Por qué tu negocio necesita un software de gestión
Buena parte del valor está en el encargo personalizado: galletas decoradas para un cumpleaños, un bautizo, una boda o un detalle de empresa, cada uno con su diseño, su cantidad y su fecha, que no puede fallar porque es para un día concreto. Con el módulo de encargos, cada pedido entra con lo que quiere el cliente, su diseño y su fecha de entrega, y le avisas cuando está listo, sin líos ni pedidos olvidados.
Como cada galleta decorada lleva tiempo de elaboración, tener los encargos ordenados por fecha te deja planificar la producción y no aceptar más de lo que puedes hacer para un mismo día, sobre todo en picos como Navidad, San Valentín o comuniones. Anticipar la carga es lo que evita el agobio de última hora.
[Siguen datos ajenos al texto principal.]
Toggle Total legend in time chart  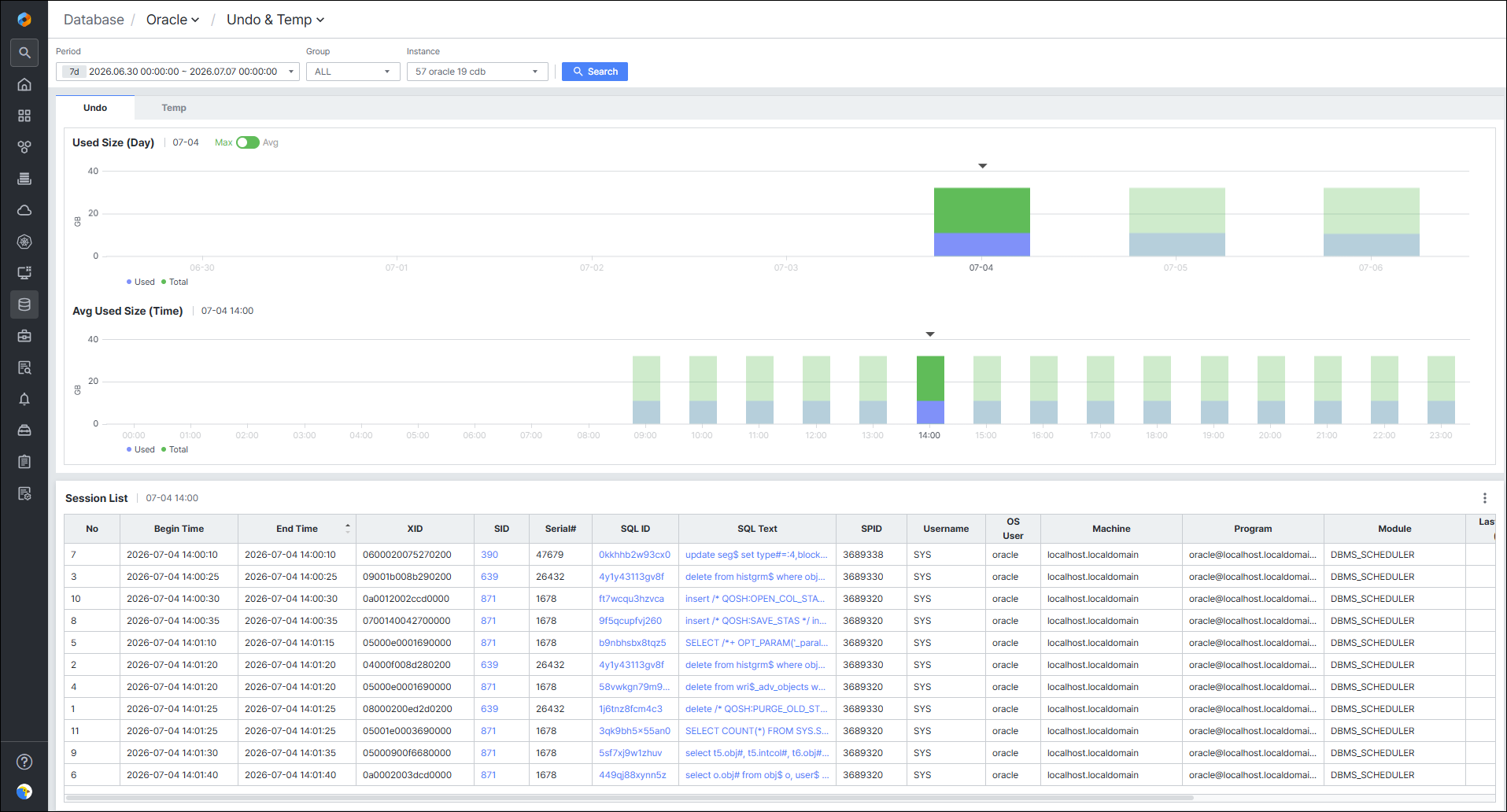click(175, 449)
Los detalles de empresa y los pedidos grandes son un canal de más valor, y con el email lanzas campañas de temporada y llegas a empresas y organizadores de eventos. El CRM te dice qué encargó cada cliente para repetir un diseño o recomendar. Todo en un panel —encargos, diseños y clientes—, para no perder pedidos y fidelizar. No es un TPV ni un control de stock: es el encargo y la relación con el cliente lo que gestiona.